Our custom "MultipartFileSender" appears to bypass all of Spring Security (CORS, CSRF, etc) and implements Range headers and ETags in a completely custom manner. This results in CORS issues in Angular for downloads through Angular: https://github.com/DSpace/DSpace/issues/2962
We'd either need to fix this to use Spring tooling, or maybe find a way to proxy downloads (for Scripts & Processes output) to get around CORS.
Finalize / approve the initial list of all authorization features which we should implement for the/api/authz/features REST endpoint. This list of features should be limited to only features which are required to enable/disable User Interface functionality.(In other words, we can always add more features in the future. We just need to approve the list necessary for 7.0)
Delayed. General agreement (in meeting on March 21, 2019) that storing HTML in metadata fields is not really ideal behavior. Metadata (from a librarian standpoint) tends to be free of format-related markup (as that allows for easier sharing, understanding of metadata.
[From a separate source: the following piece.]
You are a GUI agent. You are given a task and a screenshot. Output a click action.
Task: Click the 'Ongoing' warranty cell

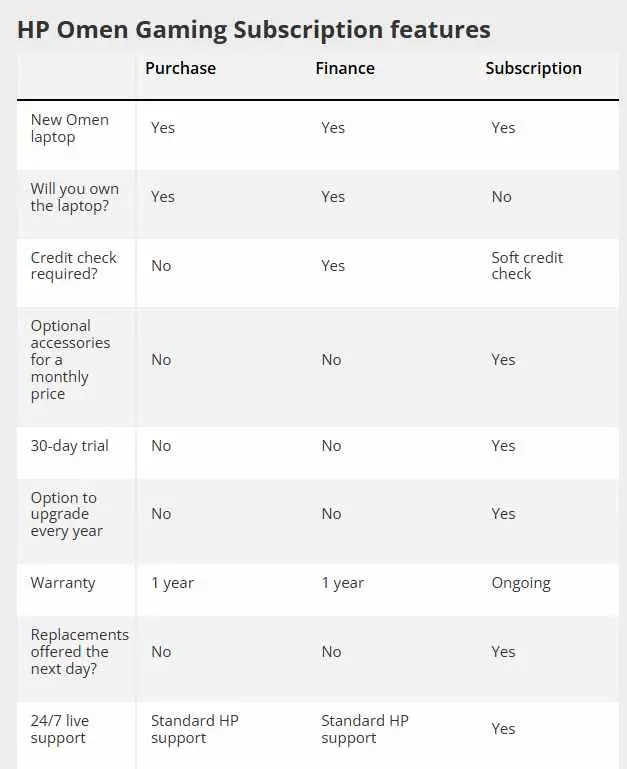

Currently Community & Collection homepage information is HTML-based and is stored in metadata that is appropriate for a minor subset of information (like the title) but it is better to move large/rich text to bitstreams.
Proposal here is to consider storing HTML-based markup (for Site, Community & Collection homepages) in Bitstream(s) associated with the object in question. May allow for more CMS-lite behavior in the future
Timeline for this is uncertain. Possibly in 7 or 8. May depend on how/whether it can be scoped.